New Zealand’s largest industrial gas users, including its wood processors, now have a Crown-backed pathway to move off natural gas, after the Government launched a NZ $1.2 billion loan guarantee scheme, the wood products sector says could speed a shift towards biomass. Wood Processors and Manufacturers Association of New Zealand chief executive Mark Ross said the scheme offers a practical and timely answer for manufacturers facing uncertainty over the future cost and availability of gas.
Announced this week as a Budget 2026 initiative, the Gas Transition Loan Guarantee Scheme will see the Crown guarantee 80 per cent of each supported loan in return for banks passing lower interest rates to borrowers. Individual loans are capped at $50 million, the scheme runs for three years, and Budget 2026 has set aside $48 million to cover potential losses.
For a wood processing sector exposed to rising energy costs and shortening gas contracts, the scheme offers a financing route to alternative fuels such as biomass, produced from wood residues and forestry by-products.
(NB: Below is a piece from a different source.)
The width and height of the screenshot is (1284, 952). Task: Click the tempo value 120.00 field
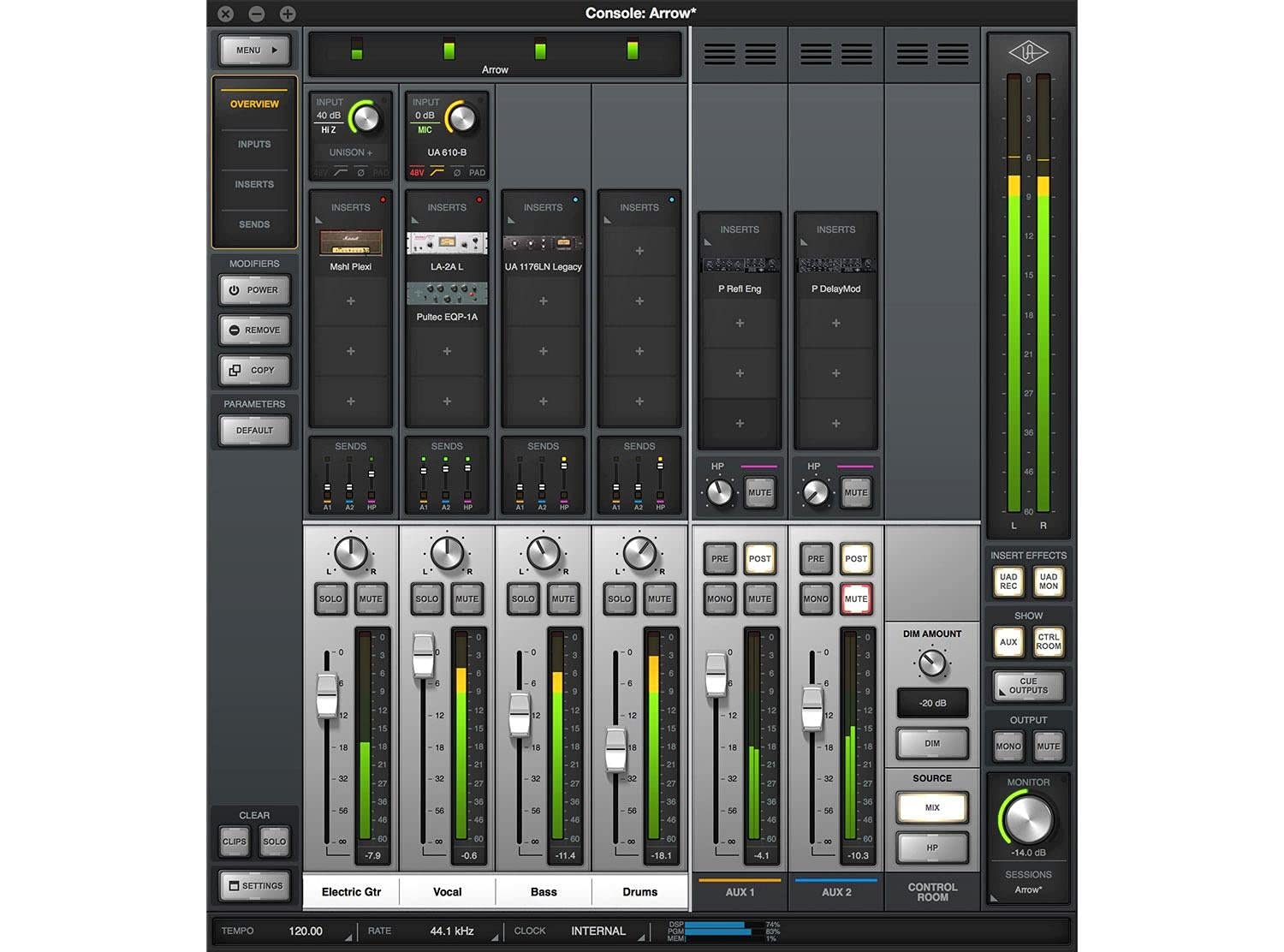click(306, 931)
Ross said the insecurity created by energy demands had become a serious threat to manufacturing growth in New Zealand, and welcomed the Government making up to $1.2 billion of bank loans available to cut that dependency.
While the scheme is only a partial answer to the country’s longer-term energy challenges, Ross said it gives companies exposed to gas shortages a practical mechanism to shift towards alternatives such as biomass, produced from wood residues and forestry by-products.
Extending the loan facility to biomass supply, and not consumption alone, would help accelerate that progress, with WPMA arguing that investment in processing, logistics and infrastructure remains essential to a reliable and cost-effective fuel supply. Many regions already have the raw biomass resource, but the capacity to convert it into delivered fuel determines whether manufacturers can realistically switch.
Pointing to the Budget’s $5.9 million allocation for the Energy Efficiency and Conservation Authority to investigate pathways away from gas, Ross called the commitment timely, given that WPMA has worked with the agency to help members cut energy costs across their operations. Supporting both the supply and demand sides of the biomass equation, he said, would be central to a durable solution.
The scheme follows a sharp tightening in New Zealand’s gas outlook, with 12 of the country’s 17 operational gas fields expected to stop producing within a decade, and energy officials estimating that the full $1.2 billion in lending could cut gas use by up to 10 petajoules a year. To qualify, businesses must consume at least 1000 gigajoules of gas annually and demonstrate savings of at least 15 per cent whilst maintaining or increasing production.
With the scheme expected to open from July or August, Ross said WPMA would continue to back cross-party consensus on a long-term energy strategy that keeps businesses operating. “The opportunities to solve our energy challenges are already within reach,” Ross said, describing the loan guarantee as one important piece of a wider effort to build a more secure and affordable energy future for the industry.